Invasive plant species have become an increasing concern for land managers because of their competitiveness and resilience. Invasives often out-compete native vegetation, changing the species diversity of an area. Disturbance and invasion of exotic plant species seem to go hand-in-hand. The presence and spread of invasives has often gone undetected, leading to future management concerns. This project will involve an introductory characterization of invasive plant species in two multi-use recreational trail systems: the Michigan Tech trail network adjacent to campus, and Canyon Falls, adjacent to the School’s Ford Forestry Center. The REU student will conduct plant surveys along roads, skid trails, and hiking trails. This data will be used to characterize the distribution of species, and will indicate spread patterns as related to disturbance and intensity of human foot traffic. Depending on the number of species identified, the student will focus on a suite of invasive plant species of special concern. A GIS system will also be used to map general locations of species with regard to parking lots, trailheads, and trails. The map will provide the basis for future monitoring and identification of species that may require management action. In addition to plant surveys, light measurements will be taken along transects from the center of trails into the forest to elucidate possible causal mechanisms, and to quantify edge effects within these forested recreational areas.
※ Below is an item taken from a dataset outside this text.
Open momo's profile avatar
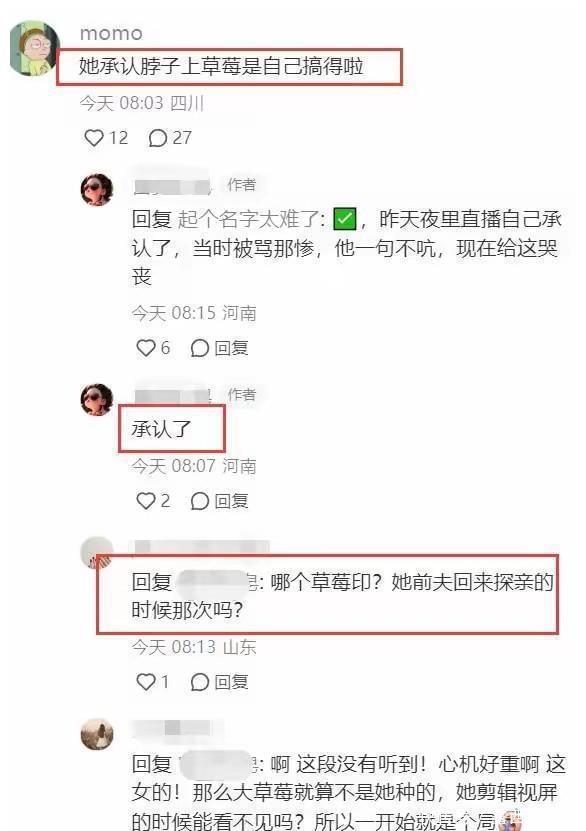The width and height of the screenshot is (586, 831). tap(34, 48)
I. Soil Carbon Formation in a Changing Environment.

Mentor: Dr. Christian Giardina.

Forested ecosystems account for 60% of terrestrial carbon (C) storage, and concern over the potential for elevated atmospheric CO₂ to cause significant changes in global climate has created interest in enhancing the capacity of forests to store C in biomass and soils. The chemical composition of plant litter (dead leaves, branches and roots) is one factor that regulates soil C formation. Altering the quantity of decay resistant lignin in trees may be a potential method for increasing forest C storage in both biomass and soils. We are cultivating aspen trees with different levels of lignin in the greenhouse at Michigan Tech and will study their decomposing leaves and roots to determine if changes in plant lignin content can alter soil C formation and storage. The REU student will assist with this experiment and then develop a complementary project that explores the role of litter chemical composition on soil C formation. This could include a lab examination of how nutrient availability affects litter decomposition, a field decomposition experiment with different litter types or litter from different species, or a project designed to answer questions of particular interest to the student. The numerous natural and experimental forests in the area, greenhouse facility, stable isotope lab, and other analytical instruments available, provide unlimited potential for an REU student to explore soil C formation.

J. Genetic and environmental regulation of leaf phenolics in Populus.

Mentor: Dr. Chung-Jui Tsai. Co-mentor: Dr. Scott Harding.

Leaf phenolics, including phenolic glycosides (PGs) and condensed tannins (CTs) are the predominant secondary metabolites in Populus. They contribute to the fitness of these species by acting as UV-B protectants and by deterring generalist insect defoliators. In nature, their levels vary among closely related species and clones, during development, and depending on the environment (e.g., soil fertility, light, drought etc). The REU student will screen an aspen seed population for variable foliar PG-CT phenotypes and apply DNA markers to determine their genetic kinship. Individuals with contrasting PG-CT phenotypes will be used for gene expression study to examine the transcript levels of key phenolic metabolism genes. The student will also develop an independent project to investigate effects of environmental stresses on leaf chemistry, gene expression and growth of vegetatively propagated Populus clones. The student will have access to the greenhouse facility and the molecular, genomics, and biochemistry laboratories at the Biotechnology Research Center.